THE TASK
Copy the article below on Jill Biden and community college word for word, from "Overall, president-elect Biden" up to and including "Democratic presidential primary.".

TEXT FOR ANALYSIS
· · · ·
WASHINGTON — Dr. Jill Biden, the incoming first lady, plans to advocate for debt-free community college once she moves into the White House in January, according to a report.
“That is what she would like to see. We have often talked about community colleges as the unsung heroes,” Dr. Martha Kanter, who served as an under secretary of education in the Obama administration, told Yahoo News.
The soon-to-be first lady also plans to push for other key aspects of the education platform that her husband, President-elect Joe Biden, announced during his campaign.
Jill Biden has spent much of her career teaching at the community college level and intends to keep working as a college professor at Northern Virginia Community College. It would make her the only first lady to keep her day job outside the home.
"Teaching is my life’s work," Jill Biden said in a statement posted on Twitter by her spokesperson. "I teach because I love seeing the difference that I hope to make in my students’ lives. My goal is to always give them confidence in their own abilities because I know confidence will carry them well beyond my classroom in whatever they do."
At least 17 states have established programs that make community college tuition-free for qualifying students, according to Forbes.
Overall, president-elect Biden has said he wants to make public colleges and universities free for families that earn less than $125,000 a year. His education plan would expand existing loan forgiveness programs, and he has backed proposals to cancel $10,000 in federal student debt for all borrowers as part of a coronavirus relief effort.
Free college has been proposed in a variety of forms as a way to make higher education affordable for all Americans. Dozens of versions have been implemented in cities and states across the U.S., and calls for a federal program gained momentum during the 2020 Democratic presidential primary.
Biden's plan was adopted from Vermont Sen. Bernie Sanders, a prominent advocate for free college. The proposal, which would require action by Congress, calls on the federal government to partner with states to split the cost.
The Associated Press contributed to this report.
· · · ·
GIVEN MATERIAL
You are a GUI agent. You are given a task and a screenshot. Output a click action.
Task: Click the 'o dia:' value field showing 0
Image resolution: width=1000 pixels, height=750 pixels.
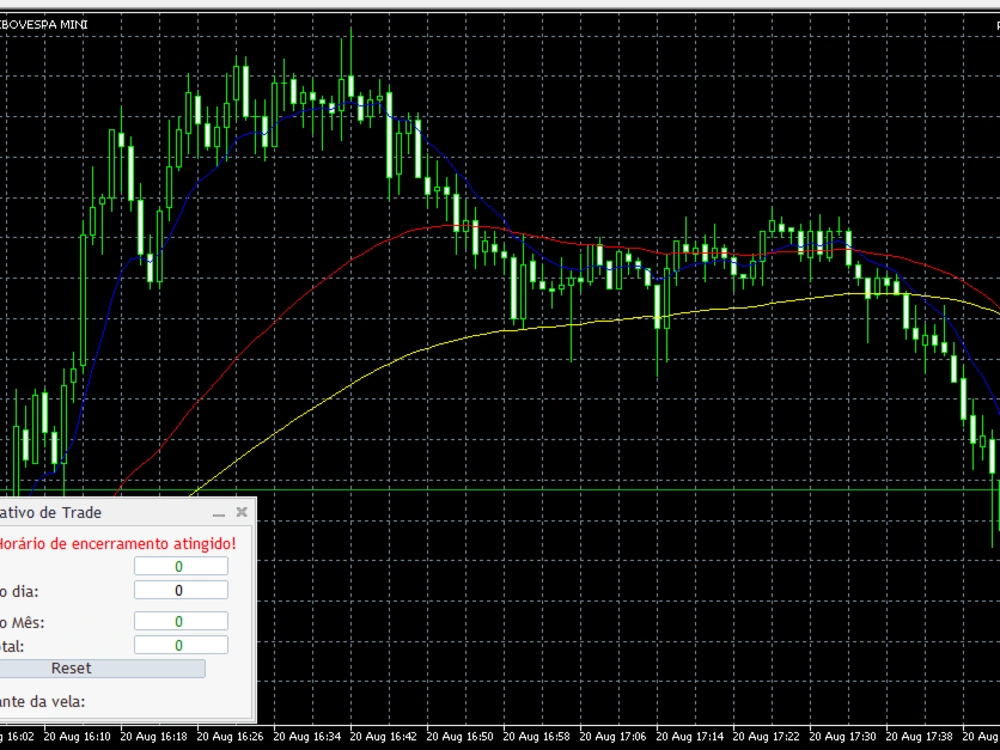pyautogui.click(x=181, y=590)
· · · ·
YOUR SOLUTION
Overall, president-elect Biden has said he wants to make public colleges and universities free for families that earn less than $125,000 a year. His education plan would expand existing loan forgiveness programs, and he has backed proposals to cancel $10,000 in federal student debt for all borrowers as part of a coronavirus relief effort.
Free college has been proposed in a variety of forms as a way to make higher education affordable for all Americans. Dozens of versions have been implemented in cities and states across the U.S., and calls for a federal program gained momentum during the 2020 Democratic presidential primary.